はじまり
『……………ーーーえっ…………?』
気が付くと、俺の目の前が汚いゴミ屋敷(俺の部屋)から楽園に変わった。意識が遠のいた記憶も無いし、瞬きをしていたら急に視界が変わったような錯覚。
これこそワープ……と言うのかトリップと言うのか?しかしお約束では、竜巻に巻き込まれた場合『うわぁ~~、吸い込まれるッ』が妥当で有ろう。
こんなにも簡単にトリップをした俺…芝崎康。残念ながら『…ここは何処だ?』というトリップ特有のお約束セリフを、言わずにワープしてしまった男で有る。非常に虚しい。あっ……、しかし竜巻とか関係無しに『ここは何処?』の名ゼリフは言うか、そうか…じゃあいいや。
「ここは何処?」
一応言いますよ…それは。例え夢でも、さっきのゴミ屋敷の方が夢でも関係無い。お約束に反した行動をするヤツなんて、死ねばいいのに……な~んて、嘘だって。
(……死語は慎みましょう。)
ソレにしても此所は何というか……。「楽園」と言われれば楽園とも言えるし、「地獄」と言われれば地獄になりそうな…何とも微妙、微妙過ぎる所で有る。辺りも静かで物音すらしていない。静か過ぎるのもまた怖いしな。
「ここは…。」
そう言ってその場から立ってみる。……そこで俺は動揺してしまった。
まさか、此所が「天空」だなんて思わないだろう?立つと座っていたら隠れて見えなかった町が、雲が、空が(空は上にもあるでしょ?)下に見える。下の方はは雲のせいで見えなかった。
物静かな場所に怪しげな音が入り驚愕して振り向くと、小さめな耳の長い少女が立っていたのだ。多分地球で言う……え…エルフ…、だったっかな?簡単に言うとそんな感じだ。しっぽ等は触れたら長くなりそうだし、もう触れないでおこう。
『……マッdクeiage#&%~~。』
何語ーーー!?無理です、無理です…。途中で『マック』って言った様に聞こえたけど、ここでファストフード登場な訳無いしッ。マックマック、マクドナルド……。お腹すいたわ。
そうして少女は気付いたように、持っていた何かを回した。まるで時計の様な、ソレにしては異常に大きいような、そんな感じだ。回したあと、俺の顔を真っ直ぐ見る。その瞳に映る赤い瞳はカラコンか?それとも生まれつきか?
『大変…し…、失礼しました。間違えていた様ね。』
……マック。…って違う違う、一応今のなら分かるぞ!どうやら謝られているようだな、俺。

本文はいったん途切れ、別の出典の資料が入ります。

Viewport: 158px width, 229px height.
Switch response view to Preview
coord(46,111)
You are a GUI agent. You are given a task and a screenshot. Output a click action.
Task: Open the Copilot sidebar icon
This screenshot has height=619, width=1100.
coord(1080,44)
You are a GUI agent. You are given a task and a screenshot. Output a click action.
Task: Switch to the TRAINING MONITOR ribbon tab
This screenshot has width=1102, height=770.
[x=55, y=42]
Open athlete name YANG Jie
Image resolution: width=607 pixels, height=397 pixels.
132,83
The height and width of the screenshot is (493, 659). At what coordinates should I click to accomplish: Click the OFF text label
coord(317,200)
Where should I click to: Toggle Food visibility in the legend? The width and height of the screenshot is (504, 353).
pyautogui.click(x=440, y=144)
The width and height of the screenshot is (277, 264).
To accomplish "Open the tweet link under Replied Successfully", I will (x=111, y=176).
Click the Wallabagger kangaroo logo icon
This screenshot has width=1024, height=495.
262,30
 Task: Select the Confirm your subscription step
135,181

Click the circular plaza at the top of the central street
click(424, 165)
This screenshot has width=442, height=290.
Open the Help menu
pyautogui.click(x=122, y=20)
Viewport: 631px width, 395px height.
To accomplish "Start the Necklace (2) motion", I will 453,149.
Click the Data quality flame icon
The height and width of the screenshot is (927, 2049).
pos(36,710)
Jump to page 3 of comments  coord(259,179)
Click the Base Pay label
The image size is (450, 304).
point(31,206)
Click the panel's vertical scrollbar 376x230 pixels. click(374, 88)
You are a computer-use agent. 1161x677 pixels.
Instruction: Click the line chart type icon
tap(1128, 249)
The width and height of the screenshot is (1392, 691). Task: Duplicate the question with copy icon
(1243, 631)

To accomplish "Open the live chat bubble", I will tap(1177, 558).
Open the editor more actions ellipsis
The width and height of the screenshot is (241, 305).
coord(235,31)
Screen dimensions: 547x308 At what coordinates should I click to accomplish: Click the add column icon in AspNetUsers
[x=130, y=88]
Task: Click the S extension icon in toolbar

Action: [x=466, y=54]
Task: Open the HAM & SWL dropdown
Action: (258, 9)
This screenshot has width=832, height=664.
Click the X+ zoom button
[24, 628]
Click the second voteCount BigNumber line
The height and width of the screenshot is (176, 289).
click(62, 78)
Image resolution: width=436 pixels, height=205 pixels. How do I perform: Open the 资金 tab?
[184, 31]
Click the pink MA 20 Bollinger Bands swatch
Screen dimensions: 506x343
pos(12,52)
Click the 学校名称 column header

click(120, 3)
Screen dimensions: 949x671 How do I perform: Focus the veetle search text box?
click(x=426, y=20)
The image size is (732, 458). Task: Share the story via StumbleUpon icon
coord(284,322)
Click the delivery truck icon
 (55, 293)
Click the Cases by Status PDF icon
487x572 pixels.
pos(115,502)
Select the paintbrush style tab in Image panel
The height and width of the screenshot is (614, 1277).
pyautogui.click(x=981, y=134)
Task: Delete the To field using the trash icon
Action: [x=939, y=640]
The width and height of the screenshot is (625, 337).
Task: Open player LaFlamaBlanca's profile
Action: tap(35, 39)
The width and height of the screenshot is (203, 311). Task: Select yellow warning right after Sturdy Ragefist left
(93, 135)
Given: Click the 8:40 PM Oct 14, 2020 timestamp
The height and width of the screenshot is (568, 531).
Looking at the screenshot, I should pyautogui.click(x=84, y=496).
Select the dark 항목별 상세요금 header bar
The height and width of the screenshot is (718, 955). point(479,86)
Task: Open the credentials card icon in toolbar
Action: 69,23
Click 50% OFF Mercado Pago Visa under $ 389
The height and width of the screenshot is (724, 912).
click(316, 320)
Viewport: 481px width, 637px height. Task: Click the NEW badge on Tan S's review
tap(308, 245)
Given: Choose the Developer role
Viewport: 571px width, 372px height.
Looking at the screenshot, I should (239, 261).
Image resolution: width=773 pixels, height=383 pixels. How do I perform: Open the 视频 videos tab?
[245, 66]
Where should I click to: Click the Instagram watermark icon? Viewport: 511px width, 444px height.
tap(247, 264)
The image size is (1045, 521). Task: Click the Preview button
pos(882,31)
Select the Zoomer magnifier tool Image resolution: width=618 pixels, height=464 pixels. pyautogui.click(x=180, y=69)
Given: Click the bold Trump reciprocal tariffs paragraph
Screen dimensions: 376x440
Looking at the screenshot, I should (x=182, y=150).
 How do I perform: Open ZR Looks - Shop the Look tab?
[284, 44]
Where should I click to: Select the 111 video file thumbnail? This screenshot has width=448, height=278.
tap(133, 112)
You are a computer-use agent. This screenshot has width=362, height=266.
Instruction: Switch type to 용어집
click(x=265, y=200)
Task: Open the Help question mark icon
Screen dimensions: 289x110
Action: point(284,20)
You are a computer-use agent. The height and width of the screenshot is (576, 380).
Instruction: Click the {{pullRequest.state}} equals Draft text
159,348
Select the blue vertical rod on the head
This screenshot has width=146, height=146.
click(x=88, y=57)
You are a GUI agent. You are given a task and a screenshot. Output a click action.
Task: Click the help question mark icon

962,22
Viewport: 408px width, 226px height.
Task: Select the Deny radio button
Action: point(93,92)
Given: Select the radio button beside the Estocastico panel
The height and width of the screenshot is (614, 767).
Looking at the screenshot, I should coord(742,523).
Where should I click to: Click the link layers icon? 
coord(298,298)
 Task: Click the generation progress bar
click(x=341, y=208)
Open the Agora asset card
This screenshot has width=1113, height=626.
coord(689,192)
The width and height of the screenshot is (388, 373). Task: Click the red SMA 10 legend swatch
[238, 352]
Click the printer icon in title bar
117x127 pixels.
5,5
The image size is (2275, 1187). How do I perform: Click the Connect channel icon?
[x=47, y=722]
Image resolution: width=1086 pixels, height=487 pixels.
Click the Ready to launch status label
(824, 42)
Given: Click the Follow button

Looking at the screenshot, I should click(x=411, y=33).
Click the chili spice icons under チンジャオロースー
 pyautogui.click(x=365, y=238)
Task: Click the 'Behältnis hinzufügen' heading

『あの……これでも分かりませんか?しまった。また……間違えたかなッ?このダイアル回しにくいのよね…』
「あ…ま…まぁ一応分かる、ケド。」
『あら、そ…そうですか!良かった。さっきはごめんなさい。私のミスで驚かせてしまったようですね。本当にスミマセン。』
少女は姿形は幼いものの、喋り方的に『出来る女』って感じだ。俺のお袋そっくりな口調。
「今の回したのって…」
『あっ、これですか?これは、音替えマシーン1000号ですっ』
割とまんまだな。せめて通訳機とかさ……………もういいや。俺は面倒くさがりなんだ。いるだろ?部屋がゴミ屋敷化していくヤツ。服とか出しっぱなしでしまわないヤツ。それが俺だ。
それとあえてツッこまなかったが、1000号ということはあと999号まで有るんだろうなッいくら何でも多すぎるンじゃないか?
「っていうかさ、俺はなんで此所にいるの?」
『私が呼びよせたのですよ。貴方のお力を借りる為に。』
「えっ……俺の力?」
俺は今まで、平凡かつ「普通」と呼ばれる人生を歩んできた。仲の良い女子も不細工でも可愛くも無い平凡だったしな。…男友達は割とモテてたけど。
だから、こんな風に力を必要とされていると言われてまんざらでも無かったのだ。
『説明は…出来ません。何も言うなと言われているもので。貴方のお力が必要、それだけは知っておいて下さい。』
「ああ…。」
『それよりも、ここから飛び降りれます?」』
「はい…はい?」
『飛び降りれますか?何なら後ろから押してあげますよ?』
下を見下ろすと、洒落に無んない高さだ。高い山も下にちっぽけに見える。だって考えても見ろよ…、観覧車で落ちるより遙かに高いんだぜ?
「無理っス。」
『しょうがないわね。目をつぶりなさい、催眠をかけてあげる』
「とかいいながら後ろから突き落とすなよ!?無理だからな?」
そう言いながら目を瞑った。
………ーーー俺の異世界の始まりはこのロリ少女との出会いだったーーー。